Контексты набоковских двоемирий разграничивают характерологическую и экзистенциальную плоскости произведения. Экзистенциальная плоскость в значительной мере базируется на андреевских беспредельностях, характерологическая – включает параллели с Достоевским, Сартром, Кафкой и даже Л. Толстым, Пушкиным, Лермонтовым (последнее в актуализируемой героем формуле своего конфликта с бездарным общественным мнением: «поэт и толпа»). Кафкианский элемент отражает полную неадекватность восприятия и оценок действительности Германом Карловичем: он не замечает, что давно уже живет по логике саморазрушения кафкианского существа из «Норы». Рокантеновское знание за других («Тошнота») дает ассоциативные перспективы сдвигам границ реального и ирреального в сознании и подсознании Германа, хотя влияние Сартра скорее эмблематичное, нежели сущностное. Наиболее сложны и сущностны в романе взаимоотношения с Достоевским: и внешние переклички (Раскольников, «Кровь и Слюни», «Записки…» раздражающе действуют на героя Набокова), и глубинные в финале. Это упоминание о мрачной достоевщине, которую распознал в преступлении Германа Ардалион. «Жест Раскольникова» – знакомство с местным жандармом: рано или поздно преступник возвращается на место преступления или добровольно приходит к своему потенциальному прокурору, которого видит едва ли не в каждом: случайная встреча с двумя ажанами. «Жест Раскольникова» – лишь сигнал к разработанному Достоевским сюжету, но он выводит повествование на новый, итоговый уровень («хорошо… что затравили так скоро»), подтверждает, что для Германа «лжебытие», «дурной сон», сфантазированное пространство замкнулись. Но разве не может быть мираж «Стоят и смотрят. Их сотни, тысячи, миллионы…» – знаком вдруг проснувшейся совести, мгновением, когда герой понял: «что я, собственно говоря, натворил…»?

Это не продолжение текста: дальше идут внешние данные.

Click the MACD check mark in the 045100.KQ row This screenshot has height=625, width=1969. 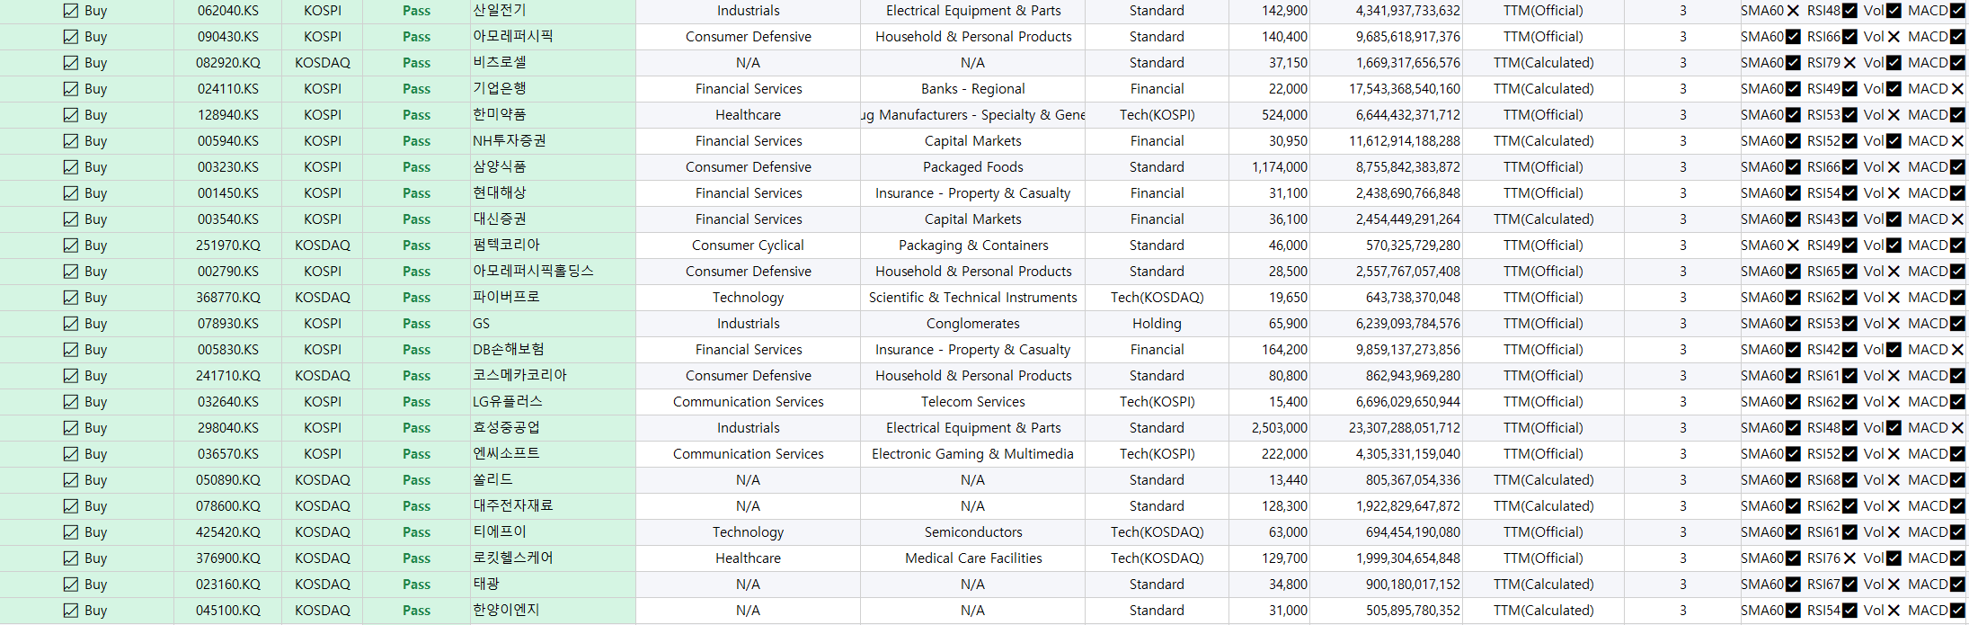click(1957, 611)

В набоковских иномириях все возможно: ничто не отвергается, ничто не утверждается однозначно; нет границ между бытием и лжебытием; все возможно и невозможно одновременно. Чтобы воплотить многомерность «синонимизированных антиномий» (не отвергается не утверждается, бытие лжебытие, возможно невозможно), Набоков обращается к оригинальному художественному ходу: соединение множества культурологических реалий и плоскостей в рамках каждого его романа. Порой это напоминает явную, нескрываемую цитацию – преднамеренную и целеположенную. Для писателя, который никогда не обходится одной плоскостью, а вырабатывает сложнейшую диалектику пересекающихся призм и граней, такое пересечение культурологических плоскостей, планов и влияний является способом реализации диалектики. Культурологическая многомерность обнаруживает многогранность явления через отражение опыта каждого из упоминаемых (или неупоминаемых, но присутствующих) художников. Через упоминание вводится весь опыт, закодированный в реминисценции, раздвигается пространство романа. Проза Набокова довоплощает принцип двоемирий, сформулированный в поэзии: технология двоемирий позволяет достичь аналитического результата, экзистенциальной, психологической глубины, которая под силу только эпическому роду.
В оформлении экзистенциальной ситуации находит продолжение принцип экзистенциального слова; в набоковском варианте – автономный, экзистенциальный мотив, тема. Произведение строится аналогично музыкальному: смена тем, алогичные переходы от одной свободной темы к другой, темы нанизываются одна на другую. В композиции главы темы внешне выглядят как бесконечные отступления – бесцельные, случайные, отягощающие течение романа (первая глава так построена вся; во второй – ряд отвлекающих тем: «большевики», «зеркало», «сонник», «жена» – «она», «столб»). Но из случайности описаний возникает артистическое совершенство, непреднамеренность прозы, ажурность, свойственная прозе Кафки, Белого. У Набокова работает экзистенциальный мотив – причудливый, прихотливый, варьирующийся, завершенный и незавершенный одновременно. Писатель порой откровенно играет («игровая» реплика – «трудно говорить, если меня все время перебивают»; «игровой» абзац – «Ти-ри-бом!.. ты зеркала любишь»): все алогично, бесцельно, беспричинно. Ретроспективно, из финала романа, можно найти логическое объяснение алогичности (дематериализация сознания героя произошла на наших глазах). Но далеко не все в набоковском тексте объясняется сдвигами в сознании и психике бескорыстного художника: ситуация романа в романе (расщепления Я-Германа, Я-Феликса, Я-автора) располагает к игровым моментам и мистификациям. Они причудливо сплетаются в цепь экзистенциальных мотивов, соединяющих в сознании писателя и восприятии читателя образы двух «художников». И они же решают сверхзадачу автора, сформулированную в «Отчаянии»: «…Мне нужна не литература, а простая, грубая наглядность живописи».